Britain’s hands are not clean in release of Libyan murderer

Now we know why British Prime Minister David Cameron refused to order a new investigation into the release of the bomber of Pan Am flight 103 over Lockerbie, Scotland, in 1988: The government in London was in up to its eyeballs in the decision to send Abdel Baset al-Megrahi back to Libya.

According to US embassy cables published by The Guardian newspaper, the British were afraid Libyan strongman Moammar Gaddafi would take “harsh and immediate” action against UK interests if al-Megrahi, who had been diagnosed with prostate cancer, died in a Scottish prison.

According to the newspaper, Gaddafi made explicit and “thuggish” threats to halt all trade deals with Britain and harass embassy staff if the bomber remained incarcerated.

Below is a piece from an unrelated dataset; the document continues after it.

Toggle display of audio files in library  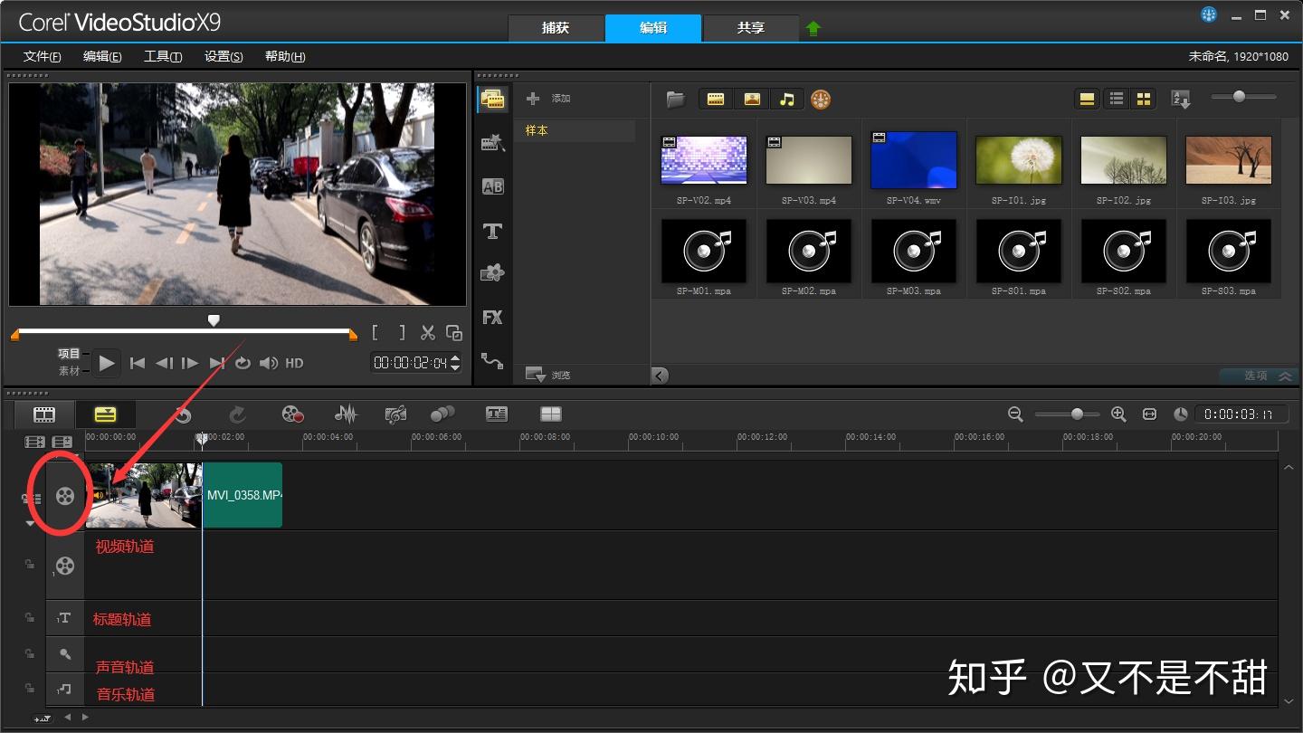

The Libyans also promised the Scottish government “a parade of treats” if the release went through. The cables showed that the Scots turned down the offer.

Prime Minister Cameron has insisted that he strongly objected when the Scottish government decided last year to send al-Megrahi back to Libya.

“I don’t need an inquiry to tell me what was a bad decision,” the prime minister said. However, he did attempt to pacify Democratic senators in Washington who pushed for a congressional hearing by saying he would review documents and provide more information about the release.

The US embassy cables, part of the release of a major batch of diplomatic memos made public by WikiLeaks, answer many questions that were triggered last year after the Scottish government sent the mass murderer home.

The bombing of Pan Am flight 103 claimed the lives 259 people on the plane, many of them Americans coming home for Christmas, and 11 on the ground as debris rained down on Lockerbie.

The Libyan intelligence officer was convicted in February 2001 by a special jury of Scottish judges sitting in the Netherlands after a trial of 85 days and 230 witnesses. He received a life sentence, with no parole eligibility for 20 years.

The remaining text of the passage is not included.